La tomographie par émission de positons couplée au scanner (TEP-TDM) est une technique d’imagerie métabolique et fonctionnelle déjà bien utilisée en pratique clinique courante en oncologie, essentiellement avec le FDG et ayant révolutionné les pratiques et recommandations dans plusieurs cancers. Bien que la TEP-FDG soit considérée comme peu sensible pour le diagnostic de CHC et donc non recommandée à l’heure actuelle au cours de sa prise en charge, de nombreuses études soulignent ses capacités de détection métastatique notamment extra-hépatique et de la récidive, la corrélation de ses paramètres de fixation avec l’agressivité biologique du CHC, et l’amélioration de la détection des lésions primitives grâce à l’ajout de la TEP-Choline. Les données apportées par la TEP peuvent conduire à une actualisation du staging et à des modifications de la prise en charge thérapeutique impactant de façon claire le pronostic du malade. La réalisation de TEP-TDM dans certains cas de CHC est d’ailleurs conforme au Guide du Bon Usage des examens d’imagerie médicale1, avec la TEP à la fluorocholine en cas de carcinome hépatocellulaire bien différencié pour le bilan d’extension des lésions intrahépatiques et la détection des métastases extrahépatiques et la TEP au FDG en cas de carcinome hépatocellulaire peu différencié, avant greffe ou pour sa valeur pronostique.

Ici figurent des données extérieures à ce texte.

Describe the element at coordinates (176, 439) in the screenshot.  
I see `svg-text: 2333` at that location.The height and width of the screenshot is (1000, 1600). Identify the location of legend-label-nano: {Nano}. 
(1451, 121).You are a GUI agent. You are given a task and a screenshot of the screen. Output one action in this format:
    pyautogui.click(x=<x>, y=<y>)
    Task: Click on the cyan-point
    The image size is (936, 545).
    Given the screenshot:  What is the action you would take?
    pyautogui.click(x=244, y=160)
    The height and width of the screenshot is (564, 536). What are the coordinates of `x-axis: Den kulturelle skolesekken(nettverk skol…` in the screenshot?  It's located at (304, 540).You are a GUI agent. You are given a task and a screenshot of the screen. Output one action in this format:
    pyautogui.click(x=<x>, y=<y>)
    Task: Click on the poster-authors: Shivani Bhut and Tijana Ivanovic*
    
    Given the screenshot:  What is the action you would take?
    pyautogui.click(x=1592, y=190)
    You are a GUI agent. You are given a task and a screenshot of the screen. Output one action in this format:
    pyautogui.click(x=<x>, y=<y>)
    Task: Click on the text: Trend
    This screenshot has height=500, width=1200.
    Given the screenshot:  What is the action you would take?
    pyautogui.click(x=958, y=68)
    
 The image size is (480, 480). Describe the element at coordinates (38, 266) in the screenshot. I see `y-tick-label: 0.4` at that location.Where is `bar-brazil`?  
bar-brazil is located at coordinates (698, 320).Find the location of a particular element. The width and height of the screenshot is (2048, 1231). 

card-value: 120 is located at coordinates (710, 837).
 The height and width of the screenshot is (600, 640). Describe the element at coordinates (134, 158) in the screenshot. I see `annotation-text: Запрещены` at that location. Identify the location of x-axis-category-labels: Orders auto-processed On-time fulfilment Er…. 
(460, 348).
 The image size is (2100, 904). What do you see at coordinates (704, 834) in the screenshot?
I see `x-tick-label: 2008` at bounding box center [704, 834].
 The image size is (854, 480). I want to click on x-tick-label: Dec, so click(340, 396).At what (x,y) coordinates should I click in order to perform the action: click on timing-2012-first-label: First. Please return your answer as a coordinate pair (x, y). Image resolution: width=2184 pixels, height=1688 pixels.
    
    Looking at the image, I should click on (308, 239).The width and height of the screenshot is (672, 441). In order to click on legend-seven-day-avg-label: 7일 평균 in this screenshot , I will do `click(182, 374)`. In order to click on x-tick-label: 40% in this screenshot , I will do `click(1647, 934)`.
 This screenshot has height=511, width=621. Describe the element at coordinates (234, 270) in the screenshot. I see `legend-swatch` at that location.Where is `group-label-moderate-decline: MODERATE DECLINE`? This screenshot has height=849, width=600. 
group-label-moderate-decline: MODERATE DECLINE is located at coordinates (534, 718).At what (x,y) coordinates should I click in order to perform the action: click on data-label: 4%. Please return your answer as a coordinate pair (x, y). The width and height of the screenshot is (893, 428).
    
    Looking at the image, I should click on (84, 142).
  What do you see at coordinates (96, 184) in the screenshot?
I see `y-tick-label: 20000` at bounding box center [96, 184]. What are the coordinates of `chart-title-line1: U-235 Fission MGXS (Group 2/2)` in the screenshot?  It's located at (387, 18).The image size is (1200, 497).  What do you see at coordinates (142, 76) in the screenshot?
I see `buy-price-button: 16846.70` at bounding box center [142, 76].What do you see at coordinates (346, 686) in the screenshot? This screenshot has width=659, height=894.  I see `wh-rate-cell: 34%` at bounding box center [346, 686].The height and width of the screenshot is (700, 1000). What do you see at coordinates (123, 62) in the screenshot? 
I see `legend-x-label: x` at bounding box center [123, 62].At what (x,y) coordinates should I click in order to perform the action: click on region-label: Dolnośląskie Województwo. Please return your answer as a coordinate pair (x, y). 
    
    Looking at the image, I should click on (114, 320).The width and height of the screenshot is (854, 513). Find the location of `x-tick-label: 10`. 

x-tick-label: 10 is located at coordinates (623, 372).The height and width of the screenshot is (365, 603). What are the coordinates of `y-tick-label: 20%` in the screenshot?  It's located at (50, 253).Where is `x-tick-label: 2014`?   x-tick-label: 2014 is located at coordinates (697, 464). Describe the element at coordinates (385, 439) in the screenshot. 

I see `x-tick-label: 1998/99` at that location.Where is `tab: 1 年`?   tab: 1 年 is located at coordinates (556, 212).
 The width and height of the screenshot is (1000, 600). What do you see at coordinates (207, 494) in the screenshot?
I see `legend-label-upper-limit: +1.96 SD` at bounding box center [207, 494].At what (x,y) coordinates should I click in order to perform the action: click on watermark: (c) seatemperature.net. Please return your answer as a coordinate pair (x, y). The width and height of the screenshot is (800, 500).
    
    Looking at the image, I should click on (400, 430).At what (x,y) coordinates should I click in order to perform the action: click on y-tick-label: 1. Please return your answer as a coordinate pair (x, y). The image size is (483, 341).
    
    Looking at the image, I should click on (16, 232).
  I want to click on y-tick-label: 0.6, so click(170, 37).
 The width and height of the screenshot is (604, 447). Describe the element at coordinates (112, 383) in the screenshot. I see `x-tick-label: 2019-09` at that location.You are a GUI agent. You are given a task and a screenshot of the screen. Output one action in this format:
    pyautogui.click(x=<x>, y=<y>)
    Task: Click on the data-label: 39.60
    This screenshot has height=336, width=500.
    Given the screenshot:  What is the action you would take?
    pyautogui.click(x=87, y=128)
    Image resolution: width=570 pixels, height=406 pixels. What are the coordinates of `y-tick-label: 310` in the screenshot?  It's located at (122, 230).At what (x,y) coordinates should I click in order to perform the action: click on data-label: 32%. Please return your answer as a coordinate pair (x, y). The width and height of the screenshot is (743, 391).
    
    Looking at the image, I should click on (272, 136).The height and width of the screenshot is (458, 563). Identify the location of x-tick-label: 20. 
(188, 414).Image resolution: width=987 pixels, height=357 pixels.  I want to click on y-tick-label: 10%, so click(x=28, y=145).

Nous manquons encore d’études prospectives à l’heure actuelle et d’une homogénéité des paramètres tumoraux, de la fonction hépatique sous-jacente des patients et des paramètres de mesure au TEP-TDM dans les études. Néanmoins, il semble exister suffisamment de preuves indiquant que la TEP pourrait être utilisée en pratique clinique dans la prise en charge des patients atteints de CHC, comme témoin fiable de l’agressivité biologique de la tumeur et du devenir des patients.

Liens d’intérêts

SD déclare des interventions ponctuelles pour les laboratoires Novartis, Intercept, AbbVie, Sandoz et être membre d’un comité scientifique pour Nanobiotix.

Take home messages

  • La TEP-FDG (tomographie par émission de positons au fluorodéoxyglucose) est une technique d’imagerie métabolique fonctionnelle ayant révolutionné les pratiques dans de nombreux cancers comme le lymphome ou le cancer bronchique non à petites cellules.
  • En oncologie digestive, la TEP-FDG est recommandée pour la recherche de récidive dans le cancer colorectal et dans le bilan d’extension pré-thérapeutique du cancer de l’œsophage.
  • La sensibilité de la TEP-FDG dans le diagnostic de carcinome hépatocellulaire (CHC) a été montrée comme limitée dans la littérature particulièrement pour les tumeurs bien différenciées.
  • La tomographie par émission de positons au fluorodéoxyglucose couplée au scanner (TEP-TDM) est supérieure à l’imagerie conventionnelle dans la détection de lésions secondaires de CHC menant à une actualisation du staging.
  • La TEP-FDG est associée aux caractéristiques biologiques d’agressivité du CHC et pourrait avoir un impact pronostic sur le devenir du malade.